» PROBLEM STATEMENT: In the part of the material that opens with the line containing "How do I perform: Open" and closes with the line containing "Looking at the", swap "Portlet Description" for "Portlet Title" and write out only those lines with the rest unchanged. Leave the pictures out.
* * *
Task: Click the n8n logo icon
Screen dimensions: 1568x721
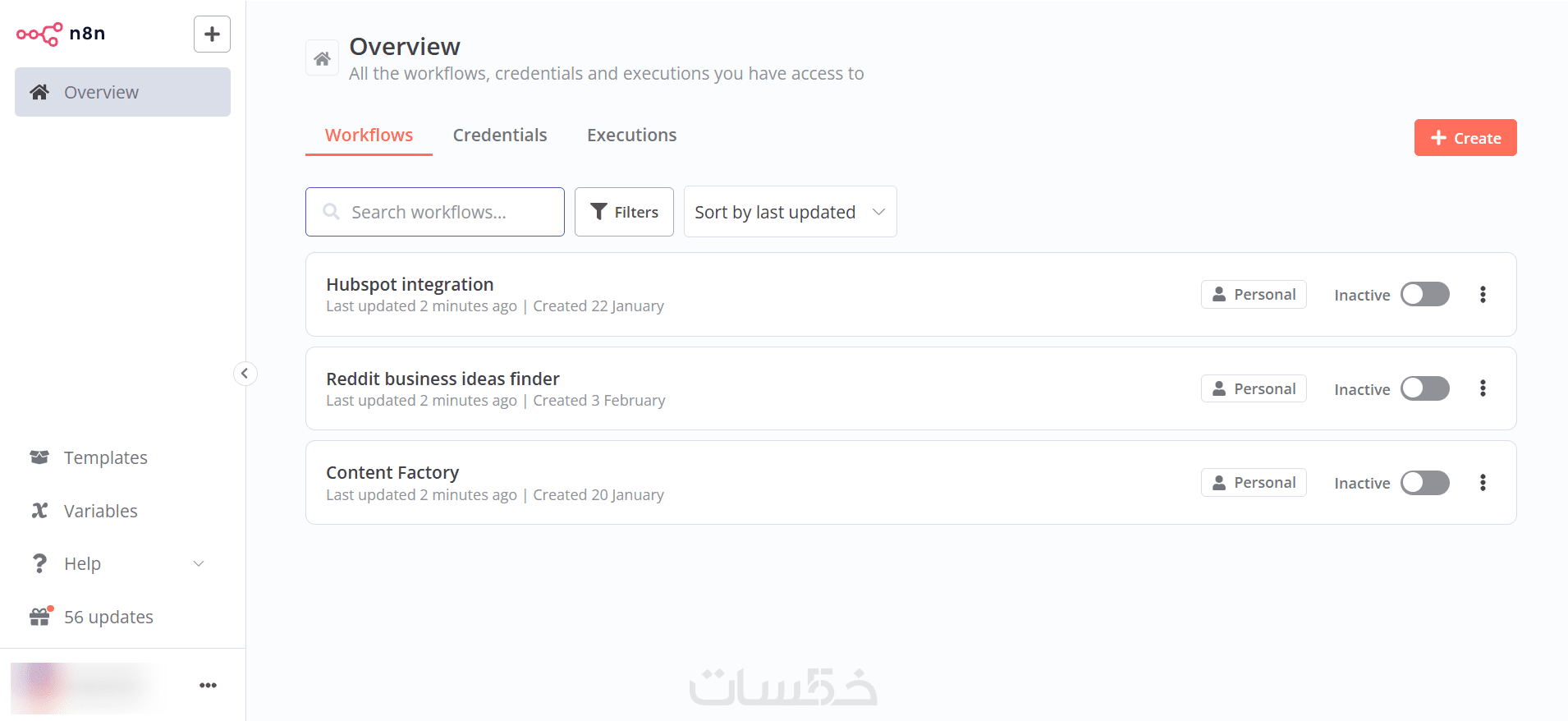Action: point(39,34)
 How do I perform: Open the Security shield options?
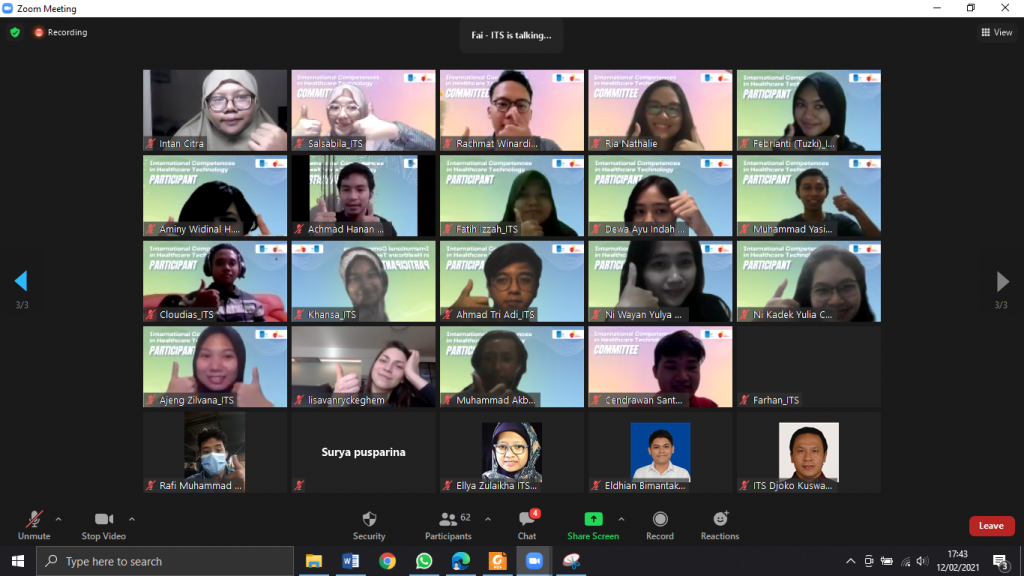click(x=369, y=524)
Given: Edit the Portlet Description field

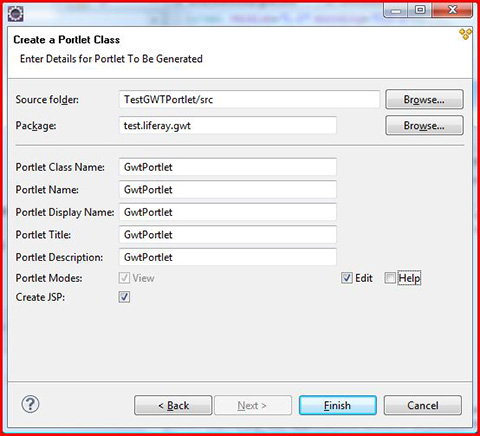Looking at the screenshot, I should coord(228,257).
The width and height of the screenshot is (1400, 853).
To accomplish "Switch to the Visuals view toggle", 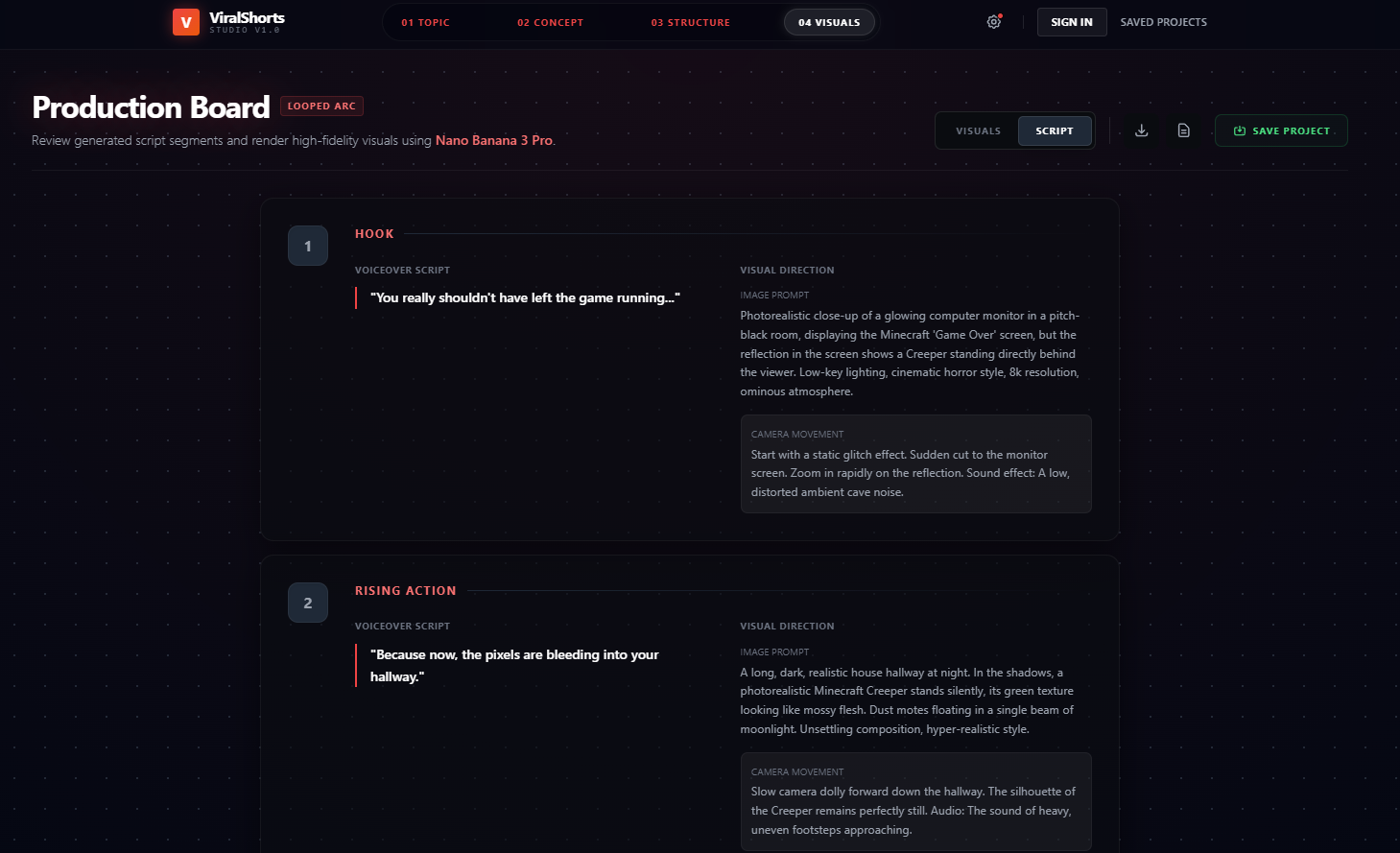I will [978, 131].
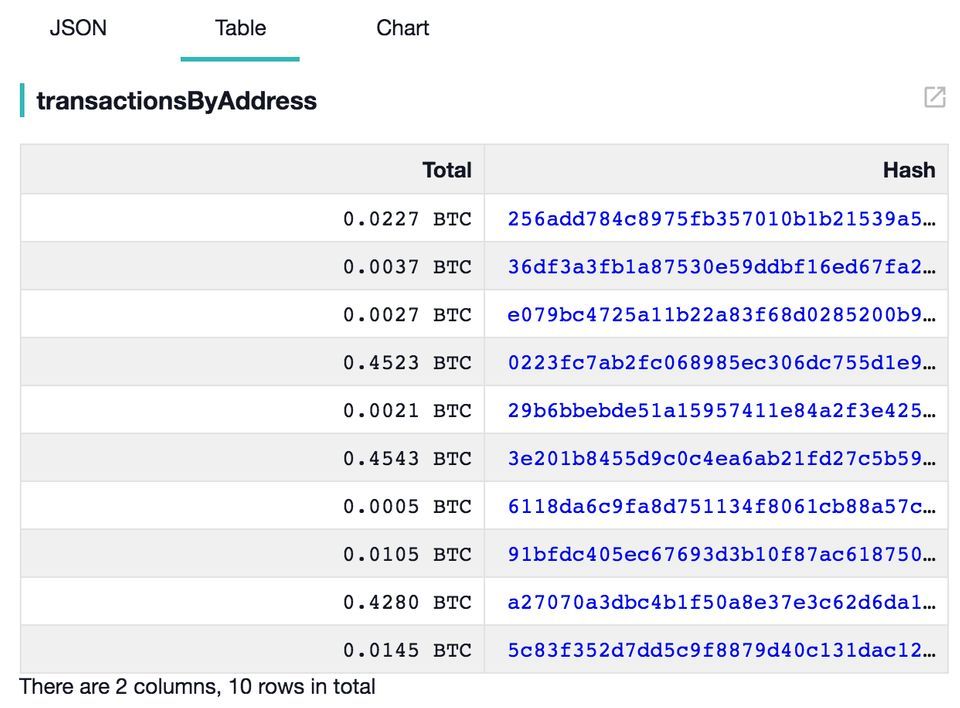Click the hash link beginning 5c83f352d7
Viewport: 960px width, 708px height.
pyautogui.click(x=720, y=651)
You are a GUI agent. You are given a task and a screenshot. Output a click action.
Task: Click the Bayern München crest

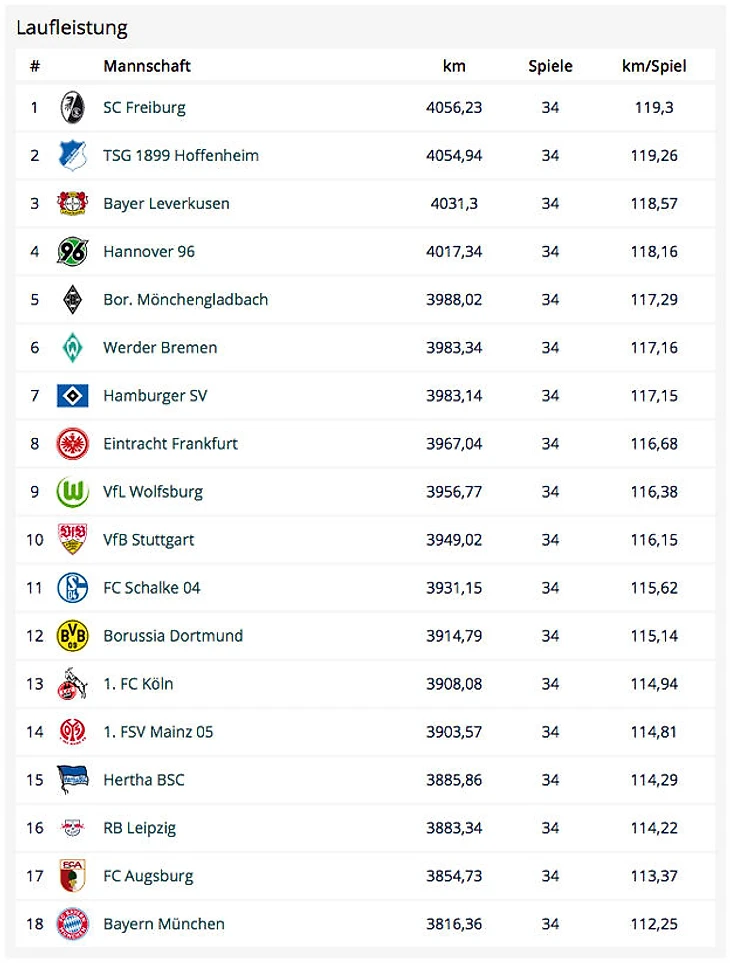(x=72, y=924)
* * *
» RIGHT ANSWER:
 How do I perform: Open the Security shield options?
click(x=369, y=524)
Given: Edit the Portlet Title field

Looking at the screenshot, I should coord(228,257).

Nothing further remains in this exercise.